> Problem to solve
Could you rewrite the lines below as a numbered list and drop every blank line?

> Supplied information

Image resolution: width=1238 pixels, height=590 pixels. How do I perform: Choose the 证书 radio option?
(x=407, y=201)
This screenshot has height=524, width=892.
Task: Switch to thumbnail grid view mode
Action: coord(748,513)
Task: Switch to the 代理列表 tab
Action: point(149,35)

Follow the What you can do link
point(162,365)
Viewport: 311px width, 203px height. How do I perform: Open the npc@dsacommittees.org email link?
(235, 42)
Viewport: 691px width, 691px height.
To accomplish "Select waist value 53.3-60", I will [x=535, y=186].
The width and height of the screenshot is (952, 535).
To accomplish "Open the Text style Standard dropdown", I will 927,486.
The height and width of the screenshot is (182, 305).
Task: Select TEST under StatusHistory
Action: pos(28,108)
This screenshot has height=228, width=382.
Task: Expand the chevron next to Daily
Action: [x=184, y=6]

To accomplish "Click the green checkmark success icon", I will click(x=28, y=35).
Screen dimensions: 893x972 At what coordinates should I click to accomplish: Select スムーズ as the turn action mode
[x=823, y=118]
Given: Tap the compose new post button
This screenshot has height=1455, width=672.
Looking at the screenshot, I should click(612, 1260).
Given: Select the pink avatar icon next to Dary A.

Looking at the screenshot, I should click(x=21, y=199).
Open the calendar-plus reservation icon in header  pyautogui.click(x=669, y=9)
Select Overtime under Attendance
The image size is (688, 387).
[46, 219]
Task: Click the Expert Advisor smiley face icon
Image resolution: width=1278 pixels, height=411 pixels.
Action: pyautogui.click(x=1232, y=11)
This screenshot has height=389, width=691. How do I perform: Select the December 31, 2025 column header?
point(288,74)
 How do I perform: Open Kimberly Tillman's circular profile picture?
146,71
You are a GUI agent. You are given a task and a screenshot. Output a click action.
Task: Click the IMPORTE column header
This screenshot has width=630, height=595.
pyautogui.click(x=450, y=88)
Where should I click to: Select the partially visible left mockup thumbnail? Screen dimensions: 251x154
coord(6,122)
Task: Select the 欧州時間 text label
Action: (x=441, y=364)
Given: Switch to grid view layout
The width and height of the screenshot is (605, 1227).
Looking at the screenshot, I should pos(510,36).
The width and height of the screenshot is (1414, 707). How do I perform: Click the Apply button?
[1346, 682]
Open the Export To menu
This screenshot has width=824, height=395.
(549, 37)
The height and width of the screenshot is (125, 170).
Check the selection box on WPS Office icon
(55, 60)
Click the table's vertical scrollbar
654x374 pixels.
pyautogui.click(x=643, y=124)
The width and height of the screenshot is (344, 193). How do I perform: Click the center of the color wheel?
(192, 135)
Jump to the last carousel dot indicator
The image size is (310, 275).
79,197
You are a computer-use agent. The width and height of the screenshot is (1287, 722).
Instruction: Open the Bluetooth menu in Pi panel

> Full output
1. Image resolution: width=1238 pixels, height=590 pixels. How do I perform: Choose the 证书 radio option?
2. (x=407, y=201)
3. This screenshot has height=524, width=892.
4. Task: Switch to thumbnail grid view mode
5. Action: coord(748,513)
6. Task: Switch to the 代理列表 tab
7. Action: point(149,35)
8. Follow the What you can do link
9. point(162,365)
10. Viewport: 311px width, 203px height. How do I perform: Open the npc@dsacommittees.org email link?
11. (235, 42)
12. Viewport: 691px width, 691px height.
13. To accomplish "Select waist value 53.3-60", I will [x=535, y=186].
14. The width and height of the screenshot is (952, 535).
15. To accomplish "Open the Text style Standard dropdown", I will 927,486.
16. The height and width of the screenshot is (182, 305).
17. Task: Select TEST under StatusHistory
18. Action: pos(28,108)
19. This screenshot has height=228, width=382.
20. Task: Expand the chevron next to Daily
21. Action: [x=184, y=6]
22. To accomplish "Click the green checkmark success icon", I will click(x=28, y=35).
23. Screen dimensions: 893x972 At what coordinates should I click to accomplish: Select スムーズ as the turn action mode
24. [x=823, y=118]
25. Given: Tap the compose new post button
26. This screenshot has height=1455, width=672.
27. Looking at the screenshot, I should click(612, 1260).
28. Given: Select the pink avatar icon next to Dary A.
29. Looking at the screenshot, I should click(x=21, y=199).
30. Open the calendar-plus reservation icon in header  pyautogui.click(x=669, y=9)
31. Select Overtime under Attendance
32. The image size is (688, 387).
33. [46, 219]
34. Task: Click the Expert Advisor smiley face icon
35. Image resolution: width=1278 pixels, height=411 pixels.
36. Action: pyautogui.click(x=1232, y=11)
37. This screenshot has height=389, width=691. How do I perform: Select the December 31, 2025 column header?
38. point(288,74)
39.  How do I perform: Open Kimberly Tillman's circular profile picture?
40. 146,71
41. You are a GUI agent. You are given a task and a screenshot. Output a click action.
42. Task: Click the IMPORTE column header
43. This screenshot has width=630, height=595.
44. pyautogui.click(x=450, y=88)
45. Where should I click to: Select the partially visible left mockup thumbnail? Screen dimensions: 251x154
46. coord(6,122)
47. Task: Select the 欧州時間 text label
48. Action: (x=441, y=364)
49. Given: Switch to grid view layout
50. The width and height of the screenshot is (605, 1227).
51. Looking at the screenshot, I should pos(510,36).
52. The width and height of the screenshot is (1414, 707). How do I perform: Click the Apply button?
53. [1346, 682]
54. Open the Export To menu
55. This screenshot has width=824, height=395.
56. (549, 37)
57. The height and width of the screenshot is (125, 170).
58. Check the selection box on WPS Office icon
59. (55, 60)
60. Click the table's vertical scrollbar
61. 654x374 pixels.
62. pyautogui.click(x=643, y=124)
63. The width and height of the screenshot is (344, 193). How do I perform: Click the center of the color wheel?
64. (192, 135)
65. Jump to the last carousel dot indicator
66. The image size is (310, 275).
67. 79,197
68. You are a computer-use agent. The width and height of the screenshot is (1287, 722).
69. Instruction: Open the Bluetooth menu in Pi panel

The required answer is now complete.